▶ REQUIRED WORK: Rewrite the items below, starting with the line containing "At what coordinates should I click to accomplish: Click" and continuing through the end of the items, with "stop playback icon" changed to "pause button" and nothing else altered. Omit the pictures from your answer.

▶ PROVIDED DATA:
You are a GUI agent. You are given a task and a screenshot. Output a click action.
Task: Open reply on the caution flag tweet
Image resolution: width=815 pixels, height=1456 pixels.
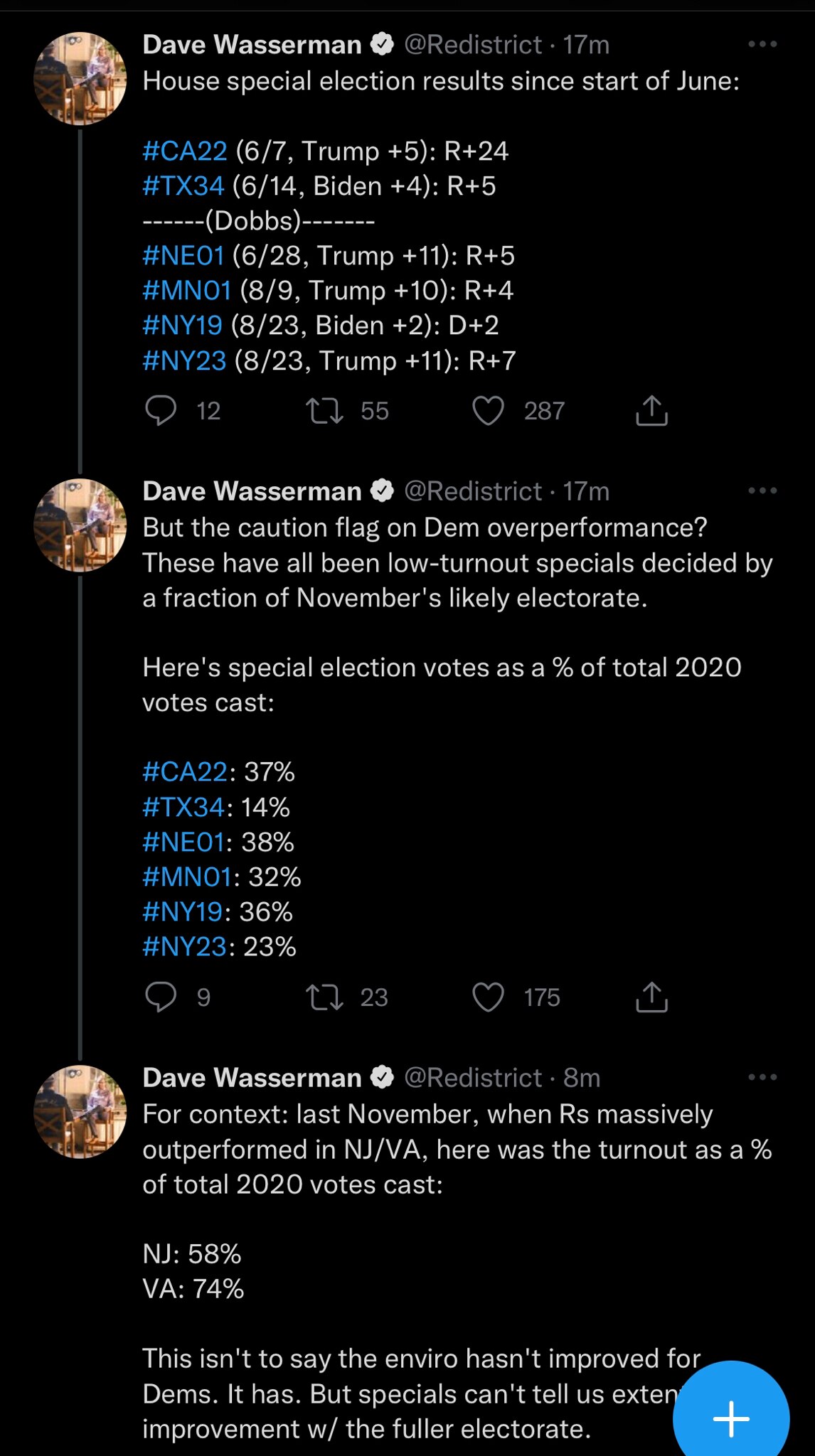pos(161,997)
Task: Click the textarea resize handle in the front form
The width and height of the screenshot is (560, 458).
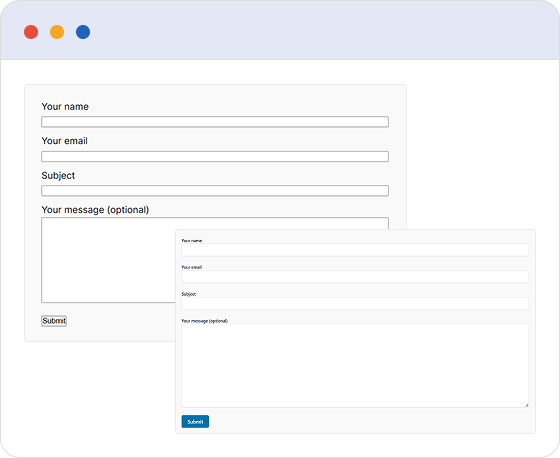Action: tap(526, 405)
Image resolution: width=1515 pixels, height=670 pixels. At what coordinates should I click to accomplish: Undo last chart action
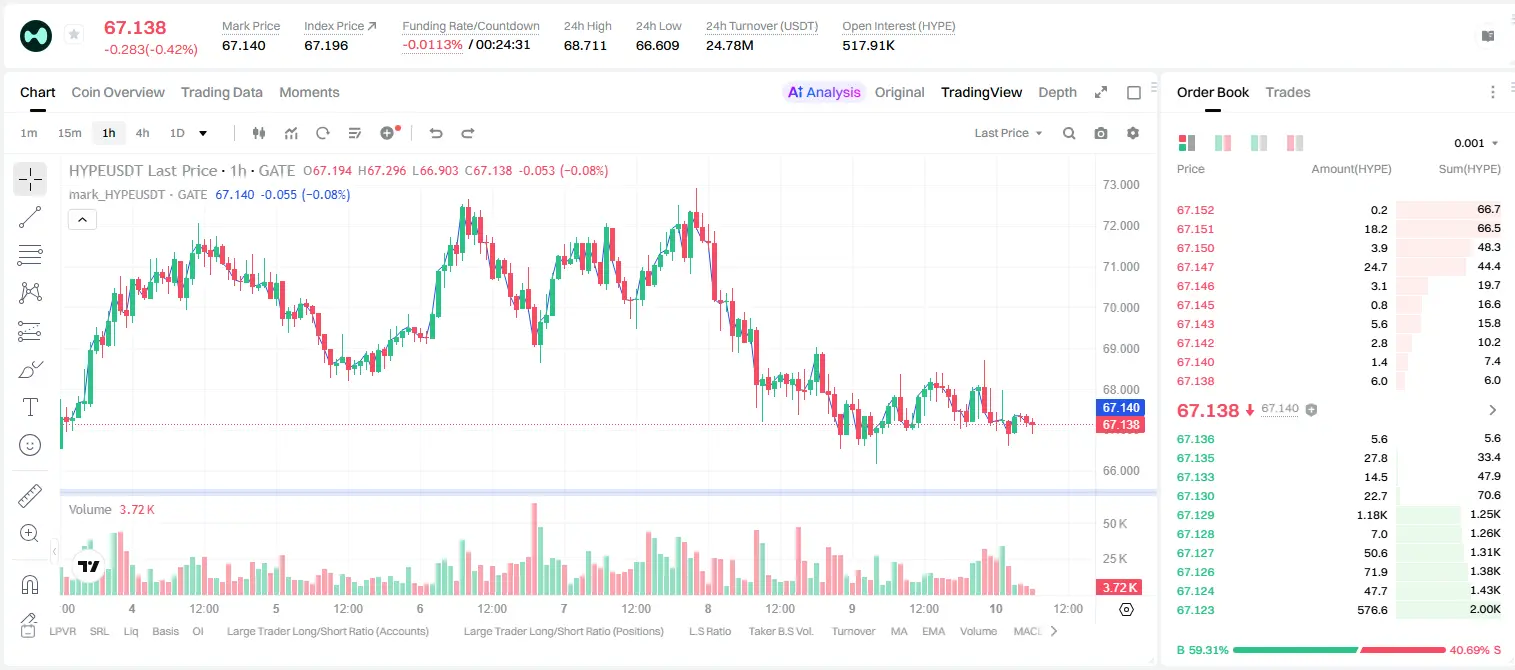(435, 133)
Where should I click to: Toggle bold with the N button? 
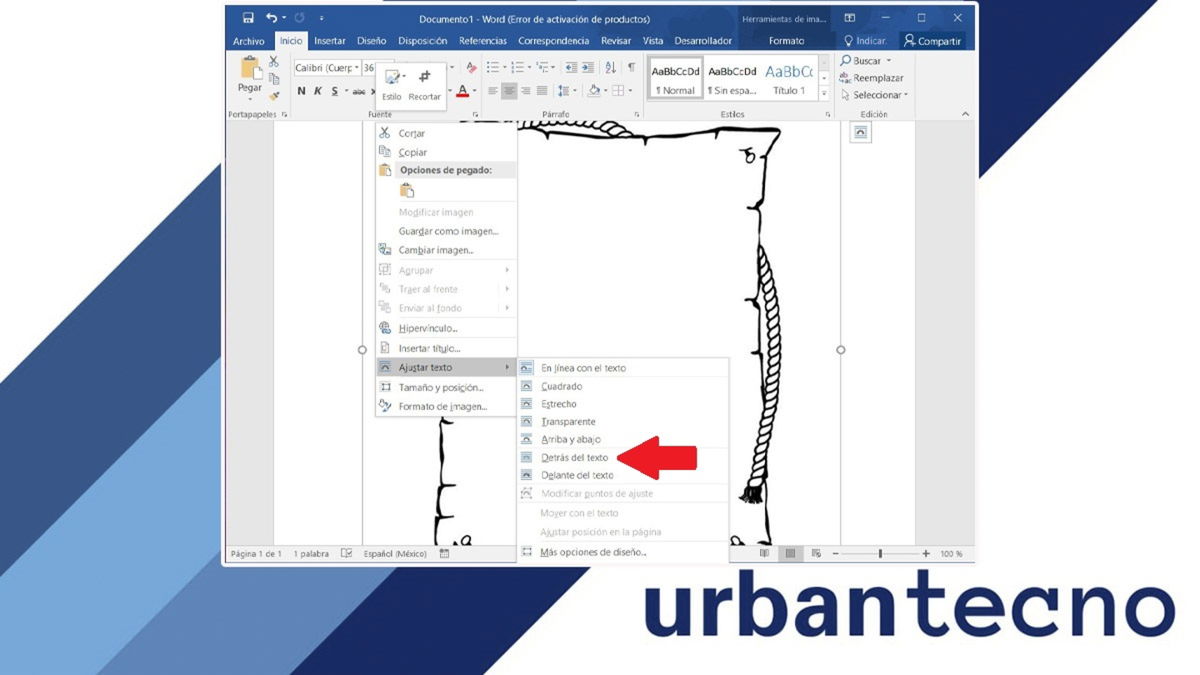tap(301, 91)

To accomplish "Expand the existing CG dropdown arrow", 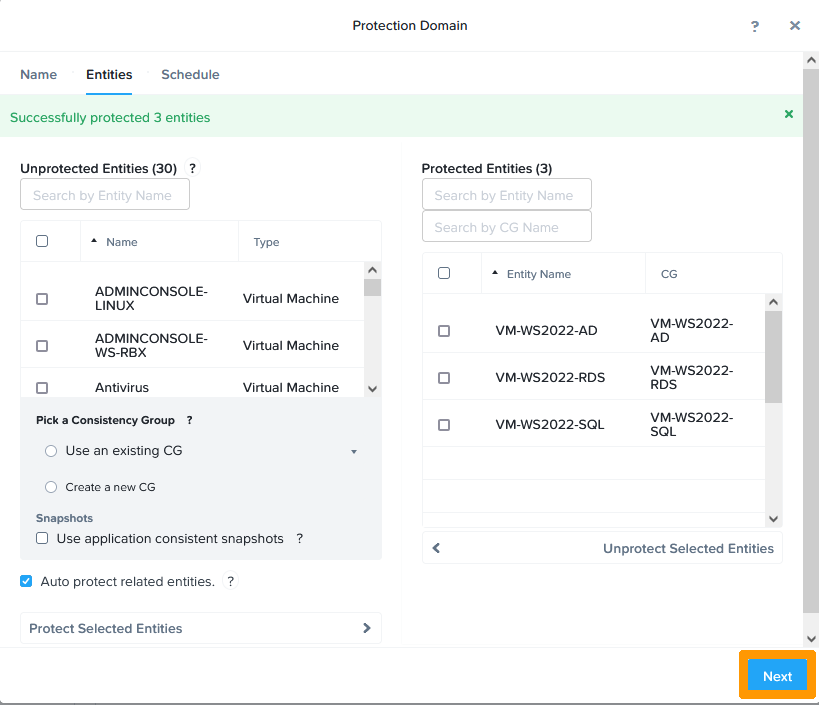I will pyautogui.click(x=353, y=452).
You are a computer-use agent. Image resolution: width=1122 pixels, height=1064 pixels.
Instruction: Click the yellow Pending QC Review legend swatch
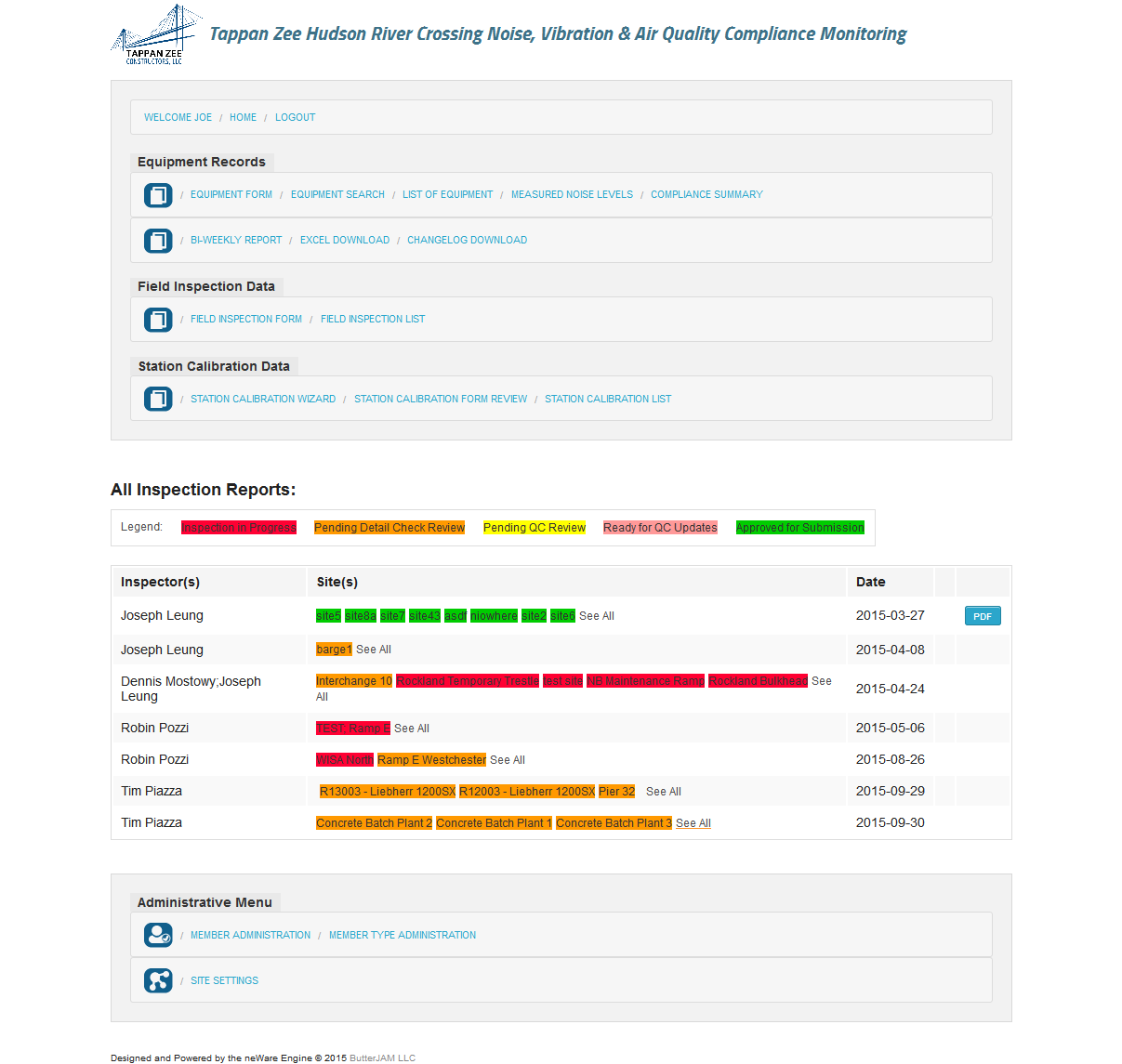tap(534, 528)
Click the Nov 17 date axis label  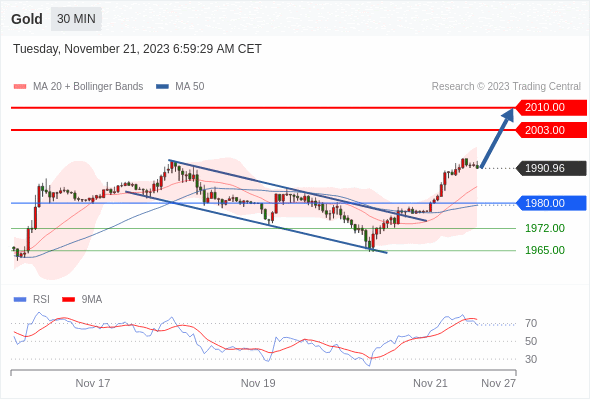[93, 383]
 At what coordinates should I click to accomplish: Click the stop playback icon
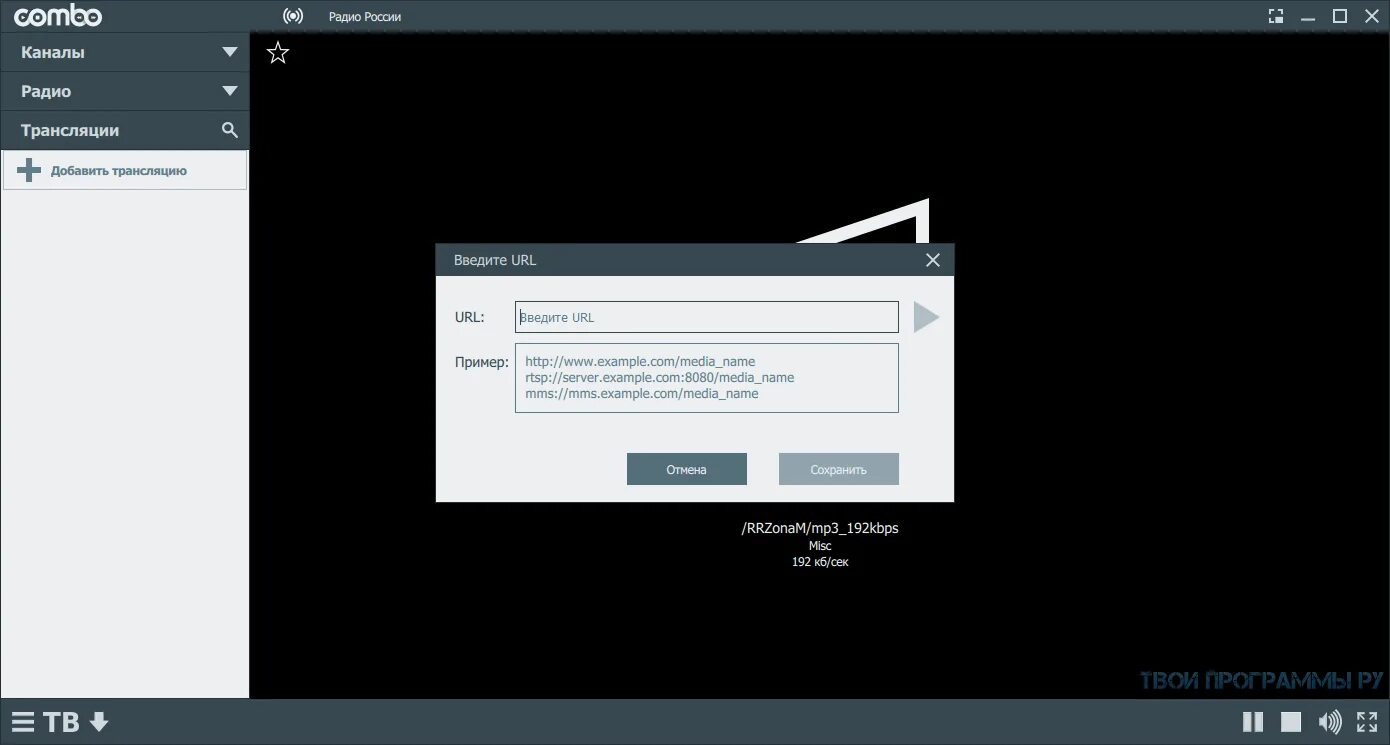click(1292, 721)
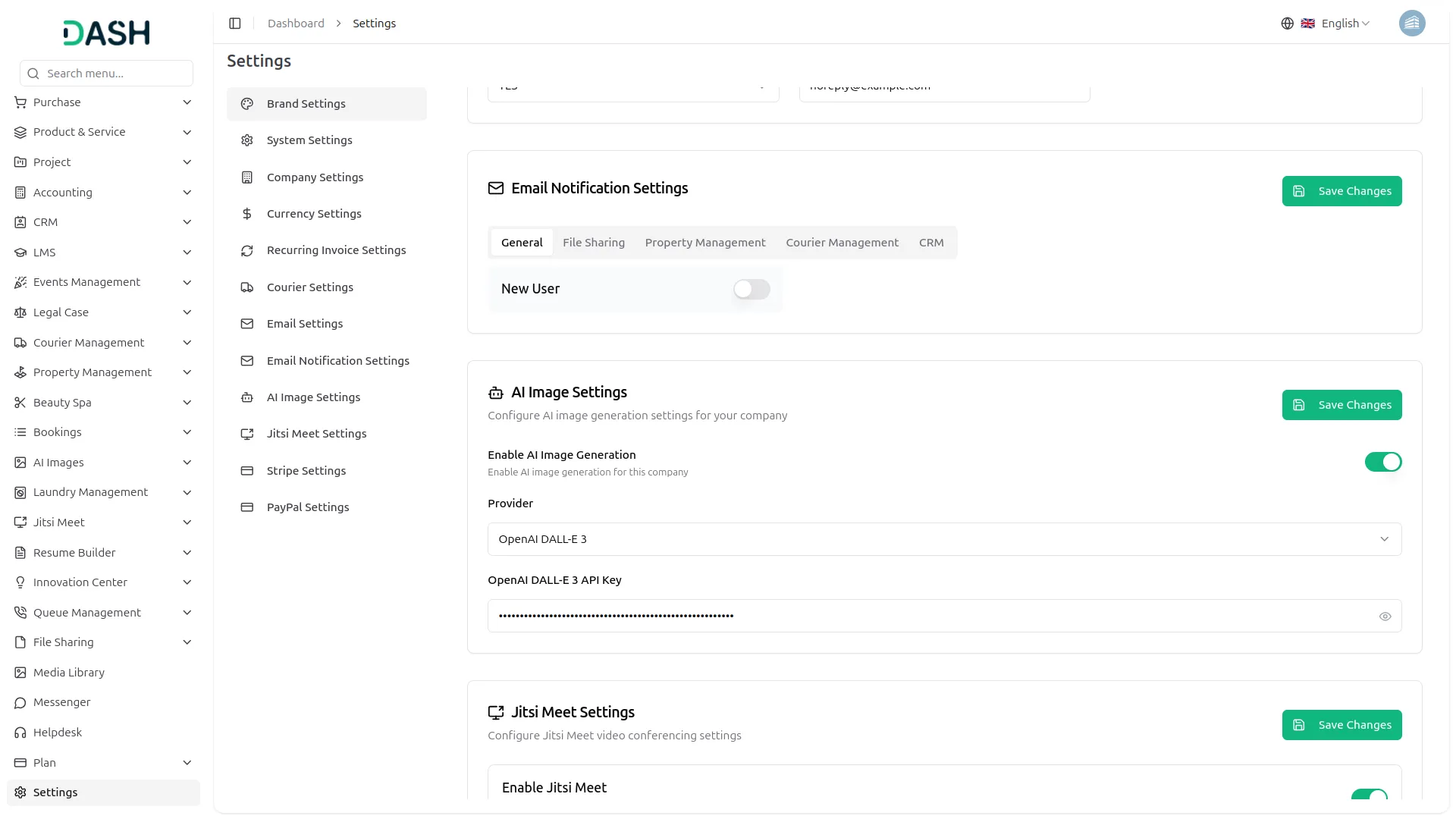Click the Messenger chat bubble icon
Screen dimensions: 1456x819
20,702
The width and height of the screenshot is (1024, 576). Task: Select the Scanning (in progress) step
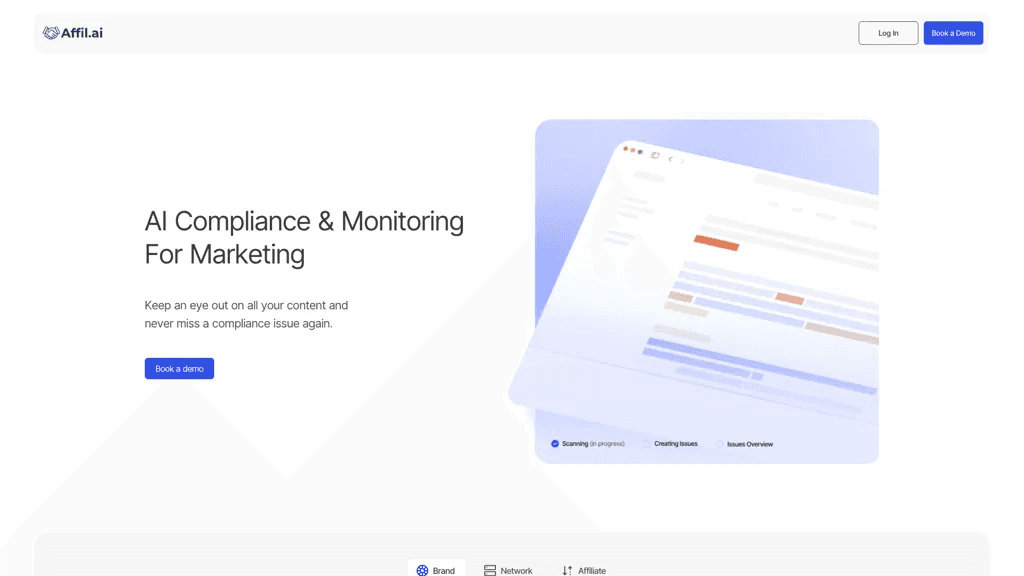pos(588,443)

▶ RESULT OF THIS TASK:
 At what coordinates should I click to accomplish: Click the pause button
click(1292, 721)
Click the Messenger chat bubble icon
Screen dimensions: 1456x819
20,702
The width and height of the screenshot is (1024, 576). Task: Select the Scanning (in progress) step
pos(588,443)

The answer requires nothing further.